[Stored data]
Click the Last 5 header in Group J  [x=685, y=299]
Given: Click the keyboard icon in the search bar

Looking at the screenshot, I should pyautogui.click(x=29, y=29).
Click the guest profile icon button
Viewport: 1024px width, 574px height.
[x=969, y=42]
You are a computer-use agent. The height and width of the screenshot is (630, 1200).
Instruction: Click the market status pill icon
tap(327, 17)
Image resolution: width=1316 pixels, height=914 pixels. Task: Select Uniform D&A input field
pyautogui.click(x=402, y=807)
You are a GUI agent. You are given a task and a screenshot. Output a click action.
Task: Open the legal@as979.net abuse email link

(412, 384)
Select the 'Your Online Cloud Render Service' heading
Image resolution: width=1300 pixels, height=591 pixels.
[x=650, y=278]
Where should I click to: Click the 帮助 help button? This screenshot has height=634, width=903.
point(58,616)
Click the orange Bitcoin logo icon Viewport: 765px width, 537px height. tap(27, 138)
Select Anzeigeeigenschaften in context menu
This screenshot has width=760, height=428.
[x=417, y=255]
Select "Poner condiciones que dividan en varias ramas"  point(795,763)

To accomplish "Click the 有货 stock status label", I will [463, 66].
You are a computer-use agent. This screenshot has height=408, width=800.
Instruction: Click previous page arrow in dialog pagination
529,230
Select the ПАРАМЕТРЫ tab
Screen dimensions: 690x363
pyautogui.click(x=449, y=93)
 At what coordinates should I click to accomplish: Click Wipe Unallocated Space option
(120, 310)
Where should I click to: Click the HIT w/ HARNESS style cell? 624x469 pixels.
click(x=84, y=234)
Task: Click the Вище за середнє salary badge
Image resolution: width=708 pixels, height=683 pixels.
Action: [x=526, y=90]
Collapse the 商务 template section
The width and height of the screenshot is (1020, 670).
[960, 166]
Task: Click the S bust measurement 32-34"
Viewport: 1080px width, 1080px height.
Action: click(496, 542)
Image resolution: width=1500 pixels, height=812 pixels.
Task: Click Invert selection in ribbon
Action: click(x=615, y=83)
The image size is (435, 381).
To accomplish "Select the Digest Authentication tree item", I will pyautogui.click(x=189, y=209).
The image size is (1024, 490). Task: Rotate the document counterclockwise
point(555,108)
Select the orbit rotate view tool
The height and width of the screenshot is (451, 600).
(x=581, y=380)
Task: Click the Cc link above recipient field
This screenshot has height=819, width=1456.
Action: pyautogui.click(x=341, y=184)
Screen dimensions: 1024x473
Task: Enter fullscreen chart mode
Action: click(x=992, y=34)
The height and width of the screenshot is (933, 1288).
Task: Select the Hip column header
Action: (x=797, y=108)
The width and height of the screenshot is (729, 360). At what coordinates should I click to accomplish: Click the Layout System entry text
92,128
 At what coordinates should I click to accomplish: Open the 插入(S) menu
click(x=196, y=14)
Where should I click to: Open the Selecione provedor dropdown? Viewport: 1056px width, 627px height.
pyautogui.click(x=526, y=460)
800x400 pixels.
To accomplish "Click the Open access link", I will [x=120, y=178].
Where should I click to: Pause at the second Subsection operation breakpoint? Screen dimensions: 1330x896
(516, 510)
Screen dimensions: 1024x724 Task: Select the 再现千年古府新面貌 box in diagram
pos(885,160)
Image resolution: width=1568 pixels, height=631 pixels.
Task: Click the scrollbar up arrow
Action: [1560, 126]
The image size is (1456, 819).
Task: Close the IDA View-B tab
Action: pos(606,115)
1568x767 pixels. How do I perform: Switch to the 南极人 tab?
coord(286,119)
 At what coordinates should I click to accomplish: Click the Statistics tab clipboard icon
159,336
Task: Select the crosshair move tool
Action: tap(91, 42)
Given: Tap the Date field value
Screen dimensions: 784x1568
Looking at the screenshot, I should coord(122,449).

About this task —
Report each line in the data above that holds the word "will" by copying it.

Written solution —
To accomplish "Click the 有货 stock status label", I will [463, 66].
To accomplish "Select the Digest Authentication tree item", I will pyautogui.click(x=189, y=209).
To accomplish "Click the Open access link", I will [x=120, y=178].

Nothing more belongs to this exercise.